Step 7: Create DTO Class

Java
package com.gfg.transactiondemo.controller;

public class OrderDto {
    private String username;
    private String orderId;

    public OrderDto() {}
    public OrderDto(String username, String orderId) {
        this.username = username;
        this.orderId = orderId;
    }

    public String getUsername() { return username; }
    public void setUsername(String username) { this.username = username; }

    public String getOrderId() { return orderId; }
    public void setOrderId(String orderId) { this.orderId = orderId; }
}

Step 8: Create Controller

Java
package com.gfg.transactiondemo.controller;

import com.gfg.transactiondemo.entity.*;
import com.gfg.transactiondemo.service.OrderService;
import org.springframework.beans.factory.annotation.Autowired;
import org.springframework.http.ResponseEntity;
import org.springframework.web.bind.annotation.*;

@RestController
@RequestMapping("/api")
public class OrderController {

    @Autowired
    private OrderService orderService;

    @PostMapping("/orders")
    public ResponseEntity<String> createOrder(@RequestBody OrderDto dto) {
        User user = new User(dto.getUsername());
        Order order = new Order(dto.getOrderId());
        orderService.createOrder(order, user);
        return ResponseEntity.ok("Order created successfully");
    }
}

Step 9: Main Application Class

No changes are required in the main class.

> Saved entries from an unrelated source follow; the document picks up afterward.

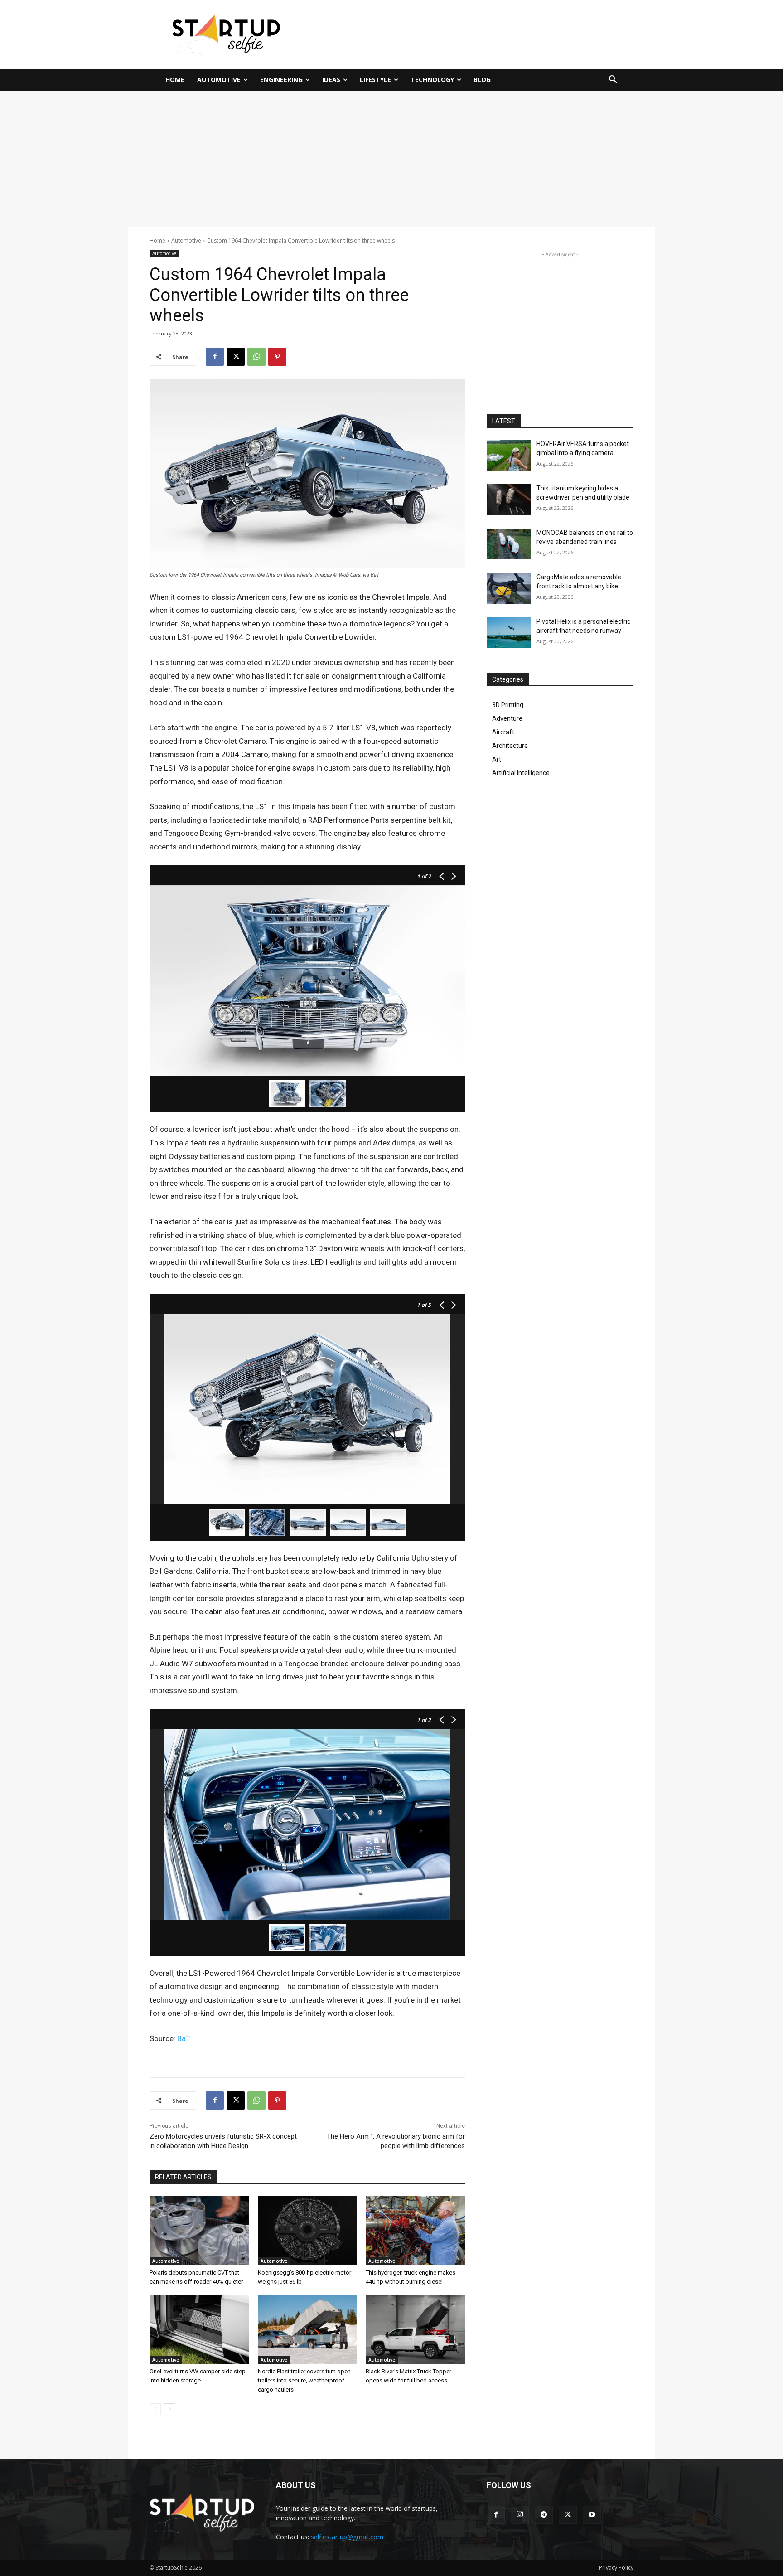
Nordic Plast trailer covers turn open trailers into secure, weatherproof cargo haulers (304, 2380)
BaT (183, 2038)
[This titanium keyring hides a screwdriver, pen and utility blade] (509, 499)
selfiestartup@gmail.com (347, 2536)
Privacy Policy (616, 2567)
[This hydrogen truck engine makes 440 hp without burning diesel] (415, 2230)
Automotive (186, 240)
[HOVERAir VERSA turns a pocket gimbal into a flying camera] (509, 455)
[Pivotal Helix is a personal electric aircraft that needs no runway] (509, 632)
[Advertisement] (480, 33)
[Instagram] (520, 2515)
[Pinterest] (277, 357)
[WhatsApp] (256, 357)
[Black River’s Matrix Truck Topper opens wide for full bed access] (415, 2329)
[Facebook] (215, 357)
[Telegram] (544, 2515)
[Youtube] (592, 2515)
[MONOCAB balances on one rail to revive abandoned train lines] (509, 544)
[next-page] (169, 2409)
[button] (613, 80)
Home (157, 240)
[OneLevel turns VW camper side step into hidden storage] (199, 2329)
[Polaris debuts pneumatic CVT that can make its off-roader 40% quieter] (199, 2230)
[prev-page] (155, 2409)
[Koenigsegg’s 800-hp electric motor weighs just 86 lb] (307, 2230)
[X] (236, 357)
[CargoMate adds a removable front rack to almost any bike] (509, 588)
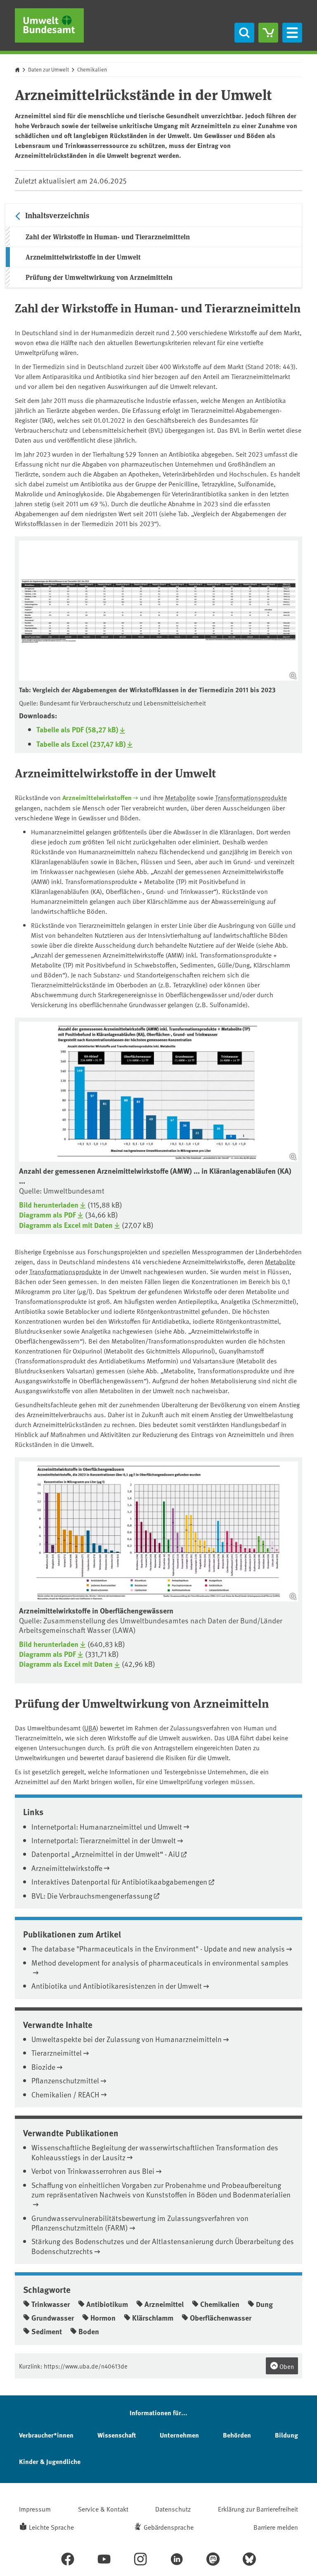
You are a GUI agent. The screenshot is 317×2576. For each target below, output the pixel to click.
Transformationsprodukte (251, 797)
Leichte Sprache (51, 2526)
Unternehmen (179, 2435)
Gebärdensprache (169, 2526)
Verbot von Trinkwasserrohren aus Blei (92, 2171)
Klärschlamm (152, 2317)
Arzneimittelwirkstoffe (66, 1868)
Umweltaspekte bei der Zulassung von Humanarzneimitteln (126, 2039)
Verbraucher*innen (46, 2435)
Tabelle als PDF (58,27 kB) (77, 729)
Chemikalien (92, 69)
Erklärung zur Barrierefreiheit (258, 2508)
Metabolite (180, 797)
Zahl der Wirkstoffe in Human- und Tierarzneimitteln (108, 236)
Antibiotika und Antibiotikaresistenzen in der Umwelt (116, 1985)
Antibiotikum (107, 2304)
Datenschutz (173, 2508)
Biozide (43, 2066)
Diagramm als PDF (47, 1214)
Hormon (103, 2317)
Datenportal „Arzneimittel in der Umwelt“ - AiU (105, 1854)
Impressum (35, 2508)
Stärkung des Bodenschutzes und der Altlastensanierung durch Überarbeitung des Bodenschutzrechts (162, 2246)
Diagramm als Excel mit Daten (66, 1225)
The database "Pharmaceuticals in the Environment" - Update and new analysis (158, 1948)
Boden (88, 2331)
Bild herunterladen (48, 1204)
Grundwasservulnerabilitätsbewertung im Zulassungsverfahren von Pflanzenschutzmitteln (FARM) (139, 2223)
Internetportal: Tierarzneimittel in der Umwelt (103, 1840)
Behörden (237, 2435)
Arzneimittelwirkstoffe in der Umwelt (83, 257)
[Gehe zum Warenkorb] (268, 33)
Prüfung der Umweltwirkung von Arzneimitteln (99, 277)
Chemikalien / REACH (65, 2094)
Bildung (286, 2435)
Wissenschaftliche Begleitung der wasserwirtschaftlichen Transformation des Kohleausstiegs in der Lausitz (154, 2152)
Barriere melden (275, 2526)
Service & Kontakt (103, 2508)
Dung (264, 2304)
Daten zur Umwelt (48, 69)
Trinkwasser (50, 2304)
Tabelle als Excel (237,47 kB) (81, 744)
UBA (90, 1727)
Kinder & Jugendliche (49, 2461)
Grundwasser (52, 2317)
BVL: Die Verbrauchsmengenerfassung (91, 1895)
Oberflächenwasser (220, 2317)
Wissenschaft (116, 2435)
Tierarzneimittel (56, 2052)
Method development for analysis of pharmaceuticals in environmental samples (160, 1962)
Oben (286, 2366)
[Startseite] (49, 25)
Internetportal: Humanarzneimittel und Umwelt (106, 1826)
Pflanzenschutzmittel (65, 2080)
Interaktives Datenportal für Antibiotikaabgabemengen (119, 1881)
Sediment (46, 2331)
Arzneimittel (164, 2304)
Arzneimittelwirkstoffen (97, 797)
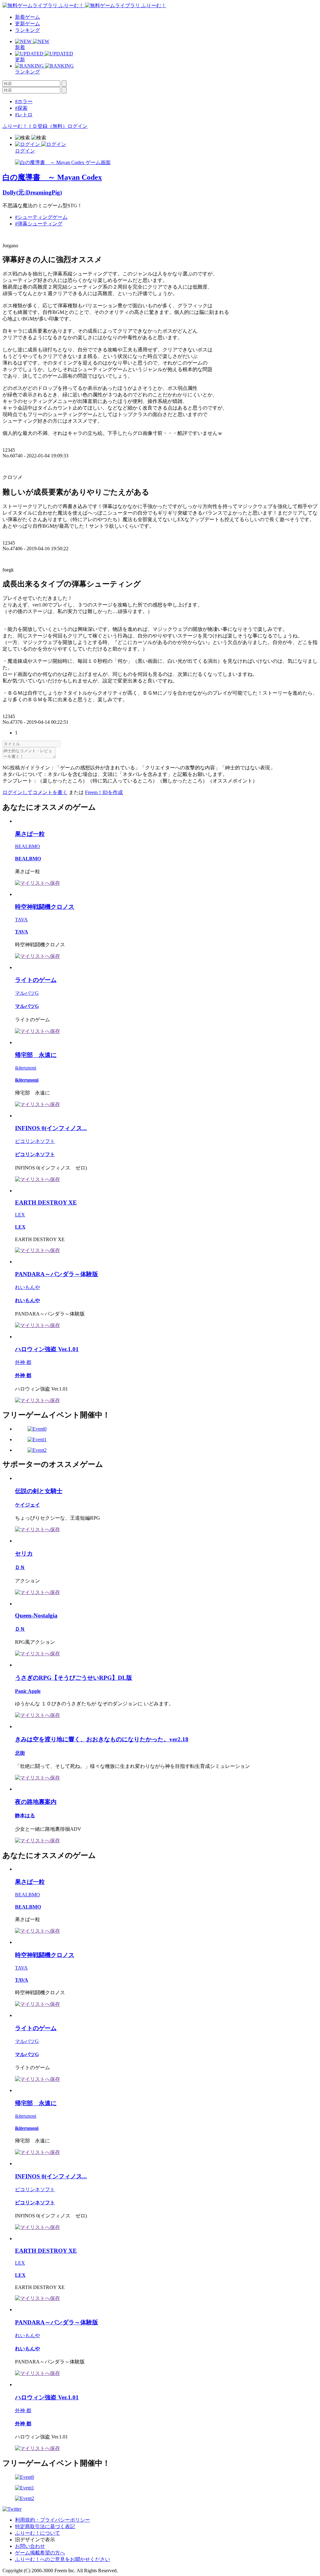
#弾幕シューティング (38, 223)
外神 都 (23, 1362)
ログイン (78, 126)
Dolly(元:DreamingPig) (32, 192)
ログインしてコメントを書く (35, 792)
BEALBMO (27, 846)
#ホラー (23, 101)
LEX (20, 1214)
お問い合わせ (30, 2546)
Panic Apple (28, 1691)
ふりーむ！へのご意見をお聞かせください (62, 2559)
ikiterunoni (25, 1067)
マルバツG (27, 993)
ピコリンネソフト (35, 1141)
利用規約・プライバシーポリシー (52, 2520)
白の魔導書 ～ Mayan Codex (52, 177)
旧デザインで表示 (35, 2539)
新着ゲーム (27, 17)
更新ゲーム (27, 23)
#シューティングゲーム (41, 217)
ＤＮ (20, 1567)
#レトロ (23, 114)
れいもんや (27, 1287)
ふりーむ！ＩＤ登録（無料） (35, 126)
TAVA (21, 919)
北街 (20, 1753)
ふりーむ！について (37, 2533)
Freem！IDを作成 (104, 792)
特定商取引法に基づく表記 (45, 2526)
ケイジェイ (27, 1504)
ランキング (27, 30)
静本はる (25, 1815)
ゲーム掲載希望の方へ (40, 2552)
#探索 (21, 108)
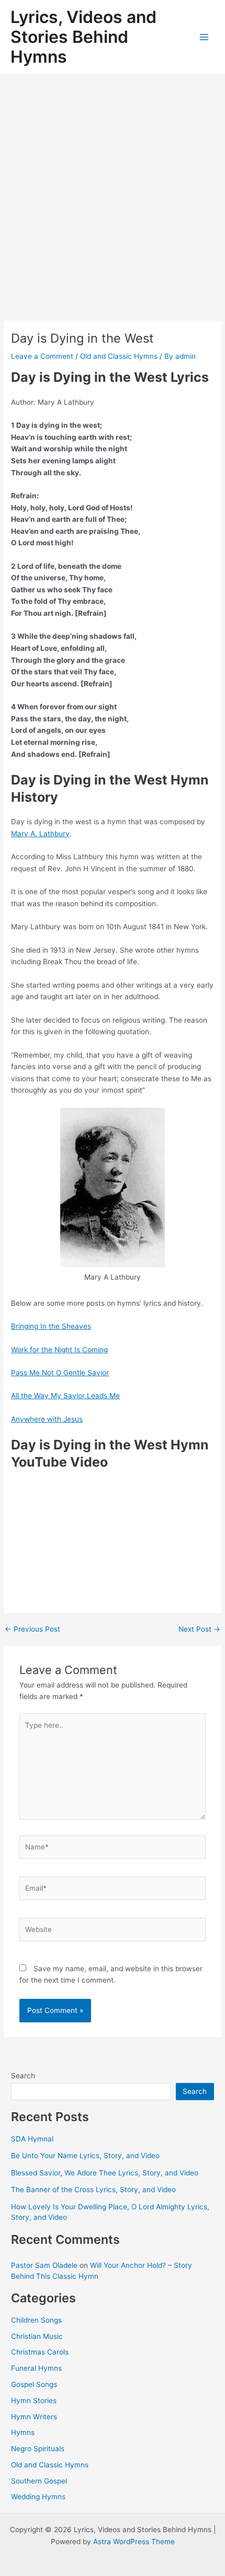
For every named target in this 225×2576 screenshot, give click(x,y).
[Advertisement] (112, 192)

This is the entry point of the application.

Java
package com.gfg.transactiondemo;

import org.springframework.boot.SpringApplication;
import org.springframework.boot.autoconfigure.SpringBootApplication;

@SpringBootApplication
public class TransactionDemoApplication {

    public static void main(String[] args) {
        SpringApplication.run(TransactionDemoApplication.class, args); // Launches the Spring Boot application
    }
}

Step 10: Run the Application

Run the application using:

mvn spring-boot:run

spring5-compressed
Console output

Step 11: Test the Endpoint

Use a tool like Postman to send a POST request

Endpoint:

POST: http://localhost:8080/createOrder

Request Body and Response:

Postman UI
Request and Response

This demonstrates how transaction propagation and isolation work together when creating a user and order within different transactional contexts.